# DATA IN THIS EXERCISE:
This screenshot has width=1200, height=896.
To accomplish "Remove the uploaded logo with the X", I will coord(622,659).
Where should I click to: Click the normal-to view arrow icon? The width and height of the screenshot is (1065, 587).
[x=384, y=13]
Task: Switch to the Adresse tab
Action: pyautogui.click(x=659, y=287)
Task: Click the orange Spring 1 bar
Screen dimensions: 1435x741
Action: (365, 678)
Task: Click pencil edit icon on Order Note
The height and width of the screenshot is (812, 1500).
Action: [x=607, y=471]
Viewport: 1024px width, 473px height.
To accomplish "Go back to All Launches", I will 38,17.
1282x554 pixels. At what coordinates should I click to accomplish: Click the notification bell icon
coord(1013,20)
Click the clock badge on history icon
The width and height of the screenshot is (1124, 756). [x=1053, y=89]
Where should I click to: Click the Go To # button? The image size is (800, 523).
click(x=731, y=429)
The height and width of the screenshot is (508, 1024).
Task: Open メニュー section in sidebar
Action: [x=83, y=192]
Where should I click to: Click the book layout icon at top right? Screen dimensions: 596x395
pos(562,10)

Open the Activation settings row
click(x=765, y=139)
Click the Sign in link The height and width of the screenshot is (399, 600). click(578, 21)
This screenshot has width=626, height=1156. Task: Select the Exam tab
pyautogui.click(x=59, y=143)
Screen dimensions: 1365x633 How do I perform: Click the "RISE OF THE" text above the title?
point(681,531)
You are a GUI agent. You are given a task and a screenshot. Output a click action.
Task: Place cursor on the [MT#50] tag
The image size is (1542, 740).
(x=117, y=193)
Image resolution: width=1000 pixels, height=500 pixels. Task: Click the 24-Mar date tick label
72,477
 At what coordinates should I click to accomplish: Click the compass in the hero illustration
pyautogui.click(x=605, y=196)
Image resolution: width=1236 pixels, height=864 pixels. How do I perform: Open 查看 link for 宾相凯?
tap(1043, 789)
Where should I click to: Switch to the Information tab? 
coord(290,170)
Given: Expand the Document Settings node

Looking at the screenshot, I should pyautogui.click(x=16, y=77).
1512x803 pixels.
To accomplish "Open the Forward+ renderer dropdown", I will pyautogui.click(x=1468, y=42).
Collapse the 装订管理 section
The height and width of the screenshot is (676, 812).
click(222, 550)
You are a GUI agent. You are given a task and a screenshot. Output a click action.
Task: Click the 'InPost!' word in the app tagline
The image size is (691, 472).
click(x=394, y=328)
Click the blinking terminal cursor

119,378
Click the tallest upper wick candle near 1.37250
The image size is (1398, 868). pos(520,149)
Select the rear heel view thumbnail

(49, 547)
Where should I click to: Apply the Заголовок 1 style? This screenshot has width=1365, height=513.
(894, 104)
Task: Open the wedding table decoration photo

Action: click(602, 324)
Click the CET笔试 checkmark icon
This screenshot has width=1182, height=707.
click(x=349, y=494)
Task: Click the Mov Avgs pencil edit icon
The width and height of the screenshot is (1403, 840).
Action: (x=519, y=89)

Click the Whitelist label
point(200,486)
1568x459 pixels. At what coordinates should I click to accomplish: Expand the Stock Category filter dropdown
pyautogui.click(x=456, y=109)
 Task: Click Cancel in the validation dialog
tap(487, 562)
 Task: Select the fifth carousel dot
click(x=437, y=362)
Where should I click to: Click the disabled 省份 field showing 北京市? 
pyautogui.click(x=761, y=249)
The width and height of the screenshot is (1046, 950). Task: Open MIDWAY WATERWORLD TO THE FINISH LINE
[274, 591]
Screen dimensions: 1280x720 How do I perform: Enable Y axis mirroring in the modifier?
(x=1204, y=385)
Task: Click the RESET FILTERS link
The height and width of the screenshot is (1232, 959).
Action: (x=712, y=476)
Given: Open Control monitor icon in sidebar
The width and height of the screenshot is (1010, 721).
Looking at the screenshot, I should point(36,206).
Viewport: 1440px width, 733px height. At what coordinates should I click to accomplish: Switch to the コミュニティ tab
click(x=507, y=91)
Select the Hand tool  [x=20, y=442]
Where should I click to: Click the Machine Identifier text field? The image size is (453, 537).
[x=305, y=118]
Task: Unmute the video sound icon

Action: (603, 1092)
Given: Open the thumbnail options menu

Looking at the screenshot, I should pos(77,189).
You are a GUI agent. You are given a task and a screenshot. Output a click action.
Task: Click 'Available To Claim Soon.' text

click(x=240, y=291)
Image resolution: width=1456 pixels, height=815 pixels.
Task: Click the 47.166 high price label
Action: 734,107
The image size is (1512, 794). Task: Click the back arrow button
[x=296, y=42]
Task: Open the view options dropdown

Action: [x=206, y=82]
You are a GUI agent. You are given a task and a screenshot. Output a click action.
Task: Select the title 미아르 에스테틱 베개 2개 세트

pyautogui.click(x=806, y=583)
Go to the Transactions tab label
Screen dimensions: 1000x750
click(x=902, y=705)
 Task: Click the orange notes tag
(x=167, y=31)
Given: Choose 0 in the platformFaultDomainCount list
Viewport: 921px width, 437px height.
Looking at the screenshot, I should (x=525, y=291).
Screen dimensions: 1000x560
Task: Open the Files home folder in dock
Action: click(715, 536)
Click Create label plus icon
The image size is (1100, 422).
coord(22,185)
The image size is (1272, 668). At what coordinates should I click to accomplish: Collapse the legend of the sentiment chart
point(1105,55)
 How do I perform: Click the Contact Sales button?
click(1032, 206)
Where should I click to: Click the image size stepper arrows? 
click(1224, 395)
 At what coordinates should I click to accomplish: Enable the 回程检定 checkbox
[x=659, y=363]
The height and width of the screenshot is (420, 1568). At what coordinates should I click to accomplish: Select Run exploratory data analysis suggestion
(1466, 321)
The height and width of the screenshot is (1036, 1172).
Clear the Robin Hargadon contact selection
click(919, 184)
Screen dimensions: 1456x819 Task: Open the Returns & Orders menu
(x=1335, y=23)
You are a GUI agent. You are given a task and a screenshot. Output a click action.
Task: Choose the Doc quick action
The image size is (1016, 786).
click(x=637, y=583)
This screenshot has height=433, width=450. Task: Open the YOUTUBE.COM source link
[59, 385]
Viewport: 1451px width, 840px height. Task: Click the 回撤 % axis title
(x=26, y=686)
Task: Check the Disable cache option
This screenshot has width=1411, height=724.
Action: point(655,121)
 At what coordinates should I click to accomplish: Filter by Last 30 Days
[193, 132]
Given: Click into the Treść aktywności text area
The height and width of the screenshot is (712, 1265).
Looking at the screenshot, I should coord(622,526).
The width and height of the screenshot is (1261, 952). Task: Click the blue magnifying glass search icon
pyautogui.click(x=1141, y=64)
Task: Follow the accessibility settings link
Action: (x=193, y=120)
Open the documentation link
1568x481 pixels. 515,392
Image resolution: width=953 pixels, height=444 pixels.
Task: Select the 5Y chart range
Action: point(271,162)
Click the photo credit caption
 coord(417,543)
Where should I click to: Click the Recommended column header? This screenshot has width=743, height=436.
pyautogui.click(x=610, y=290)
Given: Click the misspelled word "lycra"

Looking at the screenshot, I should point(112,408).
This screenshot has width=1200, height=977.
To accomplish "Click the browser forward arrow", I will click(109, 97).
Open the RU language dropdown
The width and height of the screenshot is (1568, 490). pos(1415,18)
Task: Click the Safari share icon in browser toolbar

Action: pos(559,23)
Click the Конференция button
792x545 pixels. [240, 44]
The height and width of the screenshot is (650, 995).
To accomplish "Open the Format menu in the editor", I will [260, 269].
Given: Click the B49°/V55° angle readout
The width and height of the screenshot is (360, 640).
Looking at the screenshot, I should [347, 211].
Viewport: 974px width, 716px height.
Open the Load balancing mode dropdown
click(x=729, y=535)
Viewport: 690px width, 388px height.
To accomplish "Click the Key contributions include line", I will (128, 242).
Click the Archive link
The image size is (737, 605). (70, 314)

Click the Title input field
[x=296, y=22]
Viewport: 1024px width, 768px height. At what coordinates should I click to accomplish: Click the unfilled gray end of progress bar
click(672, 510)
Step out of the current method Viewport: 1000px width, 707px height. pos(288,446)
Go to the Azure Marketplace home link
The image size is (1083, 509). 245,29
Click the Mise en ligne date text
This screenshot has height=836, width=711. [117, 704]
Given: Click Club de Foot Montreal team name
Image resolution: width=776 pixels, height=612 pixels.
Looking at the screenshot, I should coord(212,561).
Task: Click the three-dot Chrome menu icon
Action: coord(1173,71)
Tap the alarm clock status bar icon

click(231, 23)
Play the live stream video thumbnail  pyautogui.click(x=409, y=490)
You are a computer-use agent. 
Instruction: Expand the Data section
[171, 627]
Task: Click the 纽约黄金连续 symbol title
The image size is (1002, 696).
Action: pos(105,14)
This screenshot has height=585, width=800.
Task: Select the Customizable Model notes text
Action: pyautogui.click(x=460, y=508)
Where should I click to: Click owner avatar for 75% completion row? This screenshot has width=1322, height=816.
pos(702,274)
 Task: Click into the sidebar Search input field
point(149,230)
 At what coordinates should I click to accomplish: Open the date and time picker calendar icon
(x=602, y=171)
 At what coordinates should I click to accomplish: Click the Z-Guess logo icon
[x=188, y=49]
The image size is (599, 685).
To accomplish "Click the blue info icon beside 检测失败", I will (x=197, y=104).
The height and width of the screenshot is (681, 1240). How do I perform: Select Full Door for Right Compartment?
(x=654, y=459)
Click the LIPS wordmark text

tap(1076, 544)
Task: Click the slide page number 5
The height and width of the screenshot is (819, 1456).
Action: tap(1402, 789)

# TASK INSTRUCTIONS:
Copy out word for word each line of the listing, from the very first line down to the line containing "Task: Place cursor on the [MT#50] tag", and stop after that line.

# ANSWER TO THIS PROBLEM:
This screenshot has width=1200, height=896.
To accomplish "Remove the uploaded logo with the X", I will coord(622,659).
Where should I click to: Click the normal-to view arrow icon? The width and height of the screenshot is (1065, 587).
[x=384, y=13]
Task: Switch to the Adresse tab
Action: pyautogui.click(x=659, y=287)
Task: Click the orange Spring 1 bar
Screen dimensions: 1435x741
Action: (365, 678)
Task: Click pencil edit icon on Order Note
The height and width of the screenshot is (812, 1500).
Action: [x=607, y=471]
Viewport: 1024px width, 473px height.
To accomplish "Go back to All Launches", I will 38,17.
1282x554 pixels. At what coordinates should I click to accomplish: Click the notification bell icon
coord(1013,20)
Click the clock badge on history icon
The width and height of the screenshot is (1124, 756). [x=1053, y=89]
Where should I click to: Click the Go To # button? The image size is (800, 523).
click(x=731, y=429)
The height and width of the screenshot is (508, 1024).
Task: Open メニュー section in sidebar
Action: [x=83, y=192]
Where should I click to: Click the book layout icon at top right? Screen dimensions: 596x395
pos(562,10)

Open the Activation settings row
click(x=765, y=139)
Click the Sign in link The height and width of the screenshot is (399, 600). click(578, 21)
This screenshot has width=626, height=1156. Task: Select the Exam tab
pyautogui.click(x=59, y=143)
Screen dimensions: 1365x633 How do I perform: Click the "RISE OF THE" text above the title?
point(681,531)
You are a GUI agent. You are given a task and a screenshot. Output a click action.
Task: Place cursor on the [MT#50] tag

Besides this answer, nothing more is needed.